Pero, por otra parte, somos conscientes de que muchos de sus productos ejercen sobre nosotros un efecto espiritualmente empequeñecedor: nos condenan a una visión de la historia acomodada a los intereses estratégicos de la superpotencia; difunden una plaga de emotivismo y sensiblería; promueven la estilización de la violencia y banalizan la esfera de las relaciones sexuales; cuestionan la solidez de las virtudes clásicas; exaltan la ideología de la autorrealización individual y de la competitividad a ultranza, algo que disuelve los vínculos generacionales a la vez que nos convierte en pasivos espectadores de un mundo en el que todo se reduce a las categorías alienantes propias de una civilización del espectáculo. Por una y otra vía, la conclusión a la que llegamos es que lo que no consiguió Luis XIV, esto es, la nivelación cultural de todos sus dominios interiores, lo ha logrado a una escala global la industria del entretenimiento estadounidense.

Ya sólo queda hacerse una pregunta: en medio de este torbellino de variedades, impregnado hasta la médula de una concepción de la vida según la cual esta debe entenderse como un interminable carrusel de distracciones, ¿estamos preparados para separar el grano de la paja? Y más importante aún: ¿estamos educando a nuestros hijos para que sean capaces de hacerlo? Una hipotética postura alternativa implicaría esforzarnos en potenciar el peso de nuestra cultura —de la cultura hispánica en general y también de la tradición clásica de la que somos deudores— en la educación de las generaciones más jóvenes, de manera que el cultivo de un sustrato autóctono nos provea de un muy necesario sentido de arraigo y nos revista de una identidad que sentimos descomponerse a marchas forzadas. Para ello, sin embargo, es preciso una labor sostenida que, sin despreciar en un mismo bloque todo lo que procede de ámbitos ajenos, nos conduzca al conocimiento y aprecio de lo propio, justo lo contrario de lo que nuestro aparato educativo y mediático, pilotado por elementos que han dado sobradas muestras de hostilidad e ignorancia hacia todo lo que atañe a nuestro pasado común, ha venido patrocinando en las últimas décadas.
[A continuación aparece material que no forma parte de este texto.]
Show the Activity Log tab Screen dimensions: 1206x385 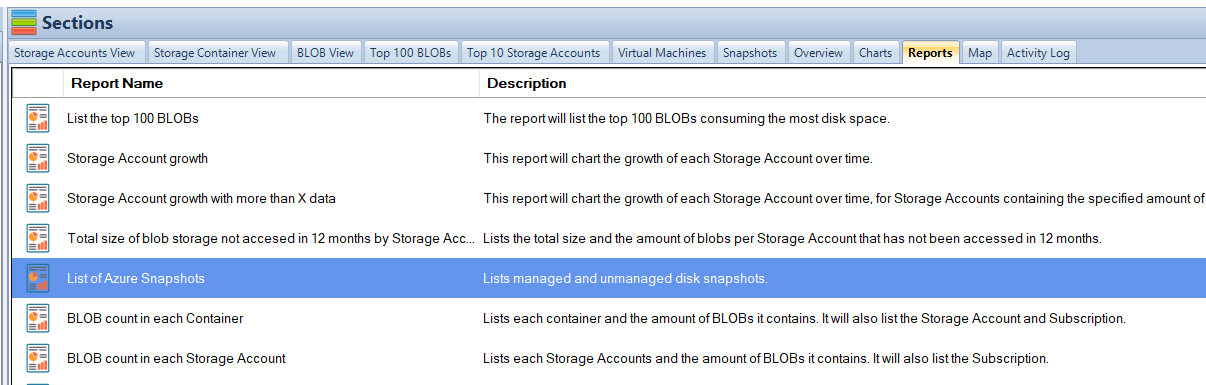(1038, 53)
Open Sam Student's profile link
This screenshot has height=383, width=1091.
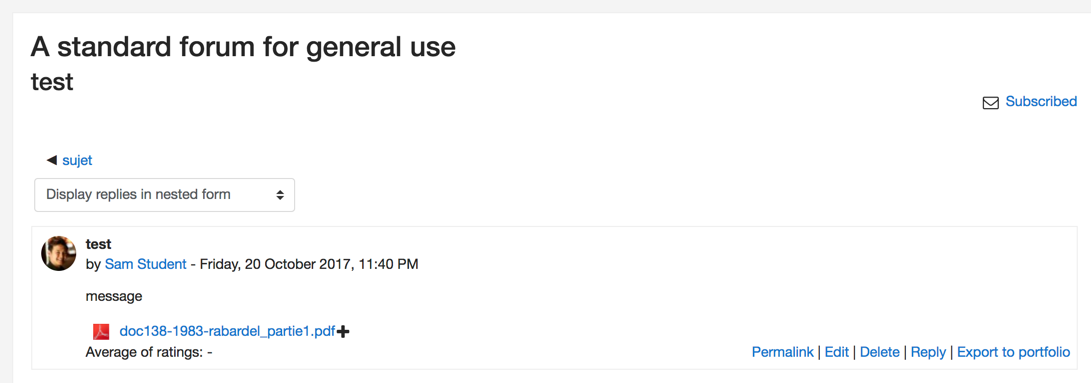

En El hombre del salto, una novela del estadounidense Don DeLillo, cuya trama se desarrolla en los días posteriores al ataque terrorista a las Torres Gemelas, hay un pasaje donde, en el transcurso de una cena, dos comensales, uno europeo y el otro norteamericano, intercambian opiniones sobre el instante que están atravesando los Estados Unidos. Uno de ellos, el europeo, critica agriamente el protagonismo ejercido por Norteamérica en la escena internacional. Entonces su interlocutor le replica: «Si ocupamos el centro es porque vosotros nos ponéis ahí. Ese es vuestro verdadero dilema. A pesar de todo, nosotros seguimos siendo América, vosotros Europa. Vais a ver nuestras películas, leéis nuestros libros, escucháis nuestra música, habláis nuestro idioma. ¿Cómo vais a dejar de pensar en nosotros? Nos estáis viendo y nos estáis oyendo todo el tiempo. Pregúntate una cosa. ¿Qué viene después de Estados Unidos de América?»

Sí, ¿qué vine después de los Estados Unidos de América? No es una cuestión a la que se pueda dar una respuesta sencilla. Y es por ello que, ante una pregunta de semejante alcance, y considerando el vacío al que hemos permitido que quede expuesta nuestra cultura, resulta natural que optemos por guardar un silencio incómodo.